There are days where I applied to many job openings. But after some days I’ll receive unfortunately feedbacks. You have already know how frustrated I am in my situation.

There are also days where I am tired applying. So I lay low for a few days, just to rest.

I don’t know if in other places are like here in our country. You may have over 2 years experience from your previous job, but to some company you’re applying, they won’t consider it. Yes, I get it, there’s a competition especially in these times. A lot of potential applicants are also jobless. And I know I can’t beat them.

I continue receiving “unfortunately” feedback from the site since the start of this year, and also last year, goodness. However I didn’t say I’d stop. I have a lot that needs to achieve.

👊🏻💪🏻

~ 🎼 ~

Updates in Life Lately

My birthday. Was actually December 20, and I know I didn’t post here that day, got really busy on my part-time. I haven’t even announce it in advance either. I’m terrible. Seems I’m not joyful and thankful that I have a birthday…
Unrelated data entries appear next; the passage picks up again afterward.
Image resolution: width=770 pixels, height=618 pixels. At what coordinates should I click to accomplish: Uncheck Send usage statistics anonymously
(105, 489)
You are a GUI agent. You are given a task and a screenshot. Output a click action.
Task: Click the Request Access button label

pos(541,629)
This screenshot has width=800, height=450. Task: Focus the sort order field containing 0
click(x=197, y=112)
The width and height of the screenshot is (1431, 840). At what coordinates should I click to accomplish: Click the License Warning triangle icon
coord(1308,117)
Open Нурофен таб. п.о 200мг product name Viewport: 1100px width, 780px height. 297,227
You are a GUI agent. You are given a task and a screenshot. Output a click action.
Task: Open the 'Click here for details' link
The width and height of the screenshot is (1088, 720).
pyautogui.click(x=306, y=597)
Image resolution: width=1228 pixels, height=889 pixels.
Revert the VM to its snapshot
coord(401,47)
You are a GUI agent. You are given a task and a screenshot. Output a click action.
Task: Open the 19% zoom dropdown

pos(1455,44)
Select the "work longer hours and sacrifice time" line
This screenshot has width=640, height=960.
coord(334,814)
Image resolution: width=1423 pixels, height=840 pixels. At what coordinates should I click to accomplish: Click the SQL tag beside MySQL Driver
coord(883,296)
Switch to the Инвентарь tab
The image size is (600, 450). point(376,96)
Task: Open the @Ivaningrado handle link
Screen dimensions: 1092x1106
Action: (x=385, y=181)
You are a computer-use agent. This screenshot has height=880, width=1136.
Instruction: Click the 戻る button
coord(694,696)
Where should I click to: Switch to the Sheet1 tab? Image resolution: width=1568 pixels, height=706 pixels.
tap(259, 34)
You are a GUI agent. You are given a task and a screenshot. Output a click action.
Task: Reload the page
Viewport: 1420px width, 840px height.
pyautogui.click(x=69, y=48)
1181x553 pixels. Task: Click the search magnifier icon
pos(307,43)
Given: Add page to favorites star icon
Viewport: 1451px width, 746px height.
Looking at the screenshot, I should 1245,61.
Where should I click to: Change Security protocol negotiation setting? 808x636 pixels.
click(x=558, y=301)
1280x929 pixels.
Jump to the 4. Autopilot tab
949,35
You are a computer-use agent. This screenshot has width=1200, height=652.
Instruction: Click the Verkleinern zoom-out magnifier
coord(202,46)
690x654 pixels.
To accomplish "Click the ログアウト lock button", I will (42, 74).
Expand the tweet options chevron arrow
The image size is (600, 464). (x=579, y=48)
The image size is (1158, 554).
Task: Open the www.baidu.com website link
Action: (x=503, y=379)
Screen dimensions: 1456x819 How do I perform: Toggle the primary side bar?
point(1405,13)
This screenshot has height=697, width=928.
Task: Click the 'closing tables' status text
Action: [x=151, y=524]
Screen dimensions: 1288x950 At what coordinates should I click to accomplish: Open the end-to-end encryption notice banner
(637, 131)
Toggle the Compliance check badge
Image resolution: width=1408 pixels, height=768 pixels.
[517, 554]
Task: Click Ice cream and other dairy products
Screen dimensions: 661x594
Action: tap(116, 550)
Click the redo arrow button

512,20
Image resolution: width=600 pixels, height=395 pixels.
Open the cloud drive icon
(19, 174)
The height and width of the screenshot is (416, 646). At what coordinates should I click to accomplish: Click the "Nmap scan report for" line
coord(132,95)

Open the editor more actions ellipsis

But anyway, please greet me a very belated happy birthday! 🎉🎂😆😅

And you know I actually read a quote in Facebook, I think, one time. Not the exact words though, it said “you’re mature when you treat your birthday as normal.” Yeah it was just normal, I even told my mother not to cook for my day, so we could cook our handa on Christmas Eve instead. However the handaan still happened. We cooked spaghetti and pansit which were just enough for the fam. Some of my closest friends greeted me, but not the people I know and been close before, which was a little lonesome.. moving on..

Bullet journal. I’m just gonna tell you this now so you’ll know.. that I’m doing bullet journal, which was started on December 2018. And so to prepare for this new year, I bought new journal notebook and some other supplies.

For this 2021
My supplies for Dec 2018

The first time I started bullet journal, I bought a dotted notebook. Yeah you have to really design your own journal. With the help of my colored pens I did have designed my notebook. Here’s a terrible part that can say I’m a terrible person somehow: I stopped journaling on the month of September 2019… Half of my notebook is still empty. I also just checked my private journal, and I also lost of writing since Aug 30 2019. My next writing was Dec 21 2019.


I’m really terrible…


So since I got lazy and unmotivated designing, for 2020 I bought new one with its own format already.

New self-help book. Found the book “101 Questions You Need To Ask in Your Twenties” by Paul Angone. I love this kind of books now really. With this one I newly bought, I’m excited to answer the questions. I guess there’ll be matters that will be clearer to me…


Work. So I thought maybe I’m not made to work online or as a freelancer for now, I decided to apply for actual works. I think I’m meant to do actual works. And it’s another bunch of interviews here and there. I’m just thankful that God gives me some confidence and the calm, because we know sometimes interviews are scary… Minsan lang naman di ba?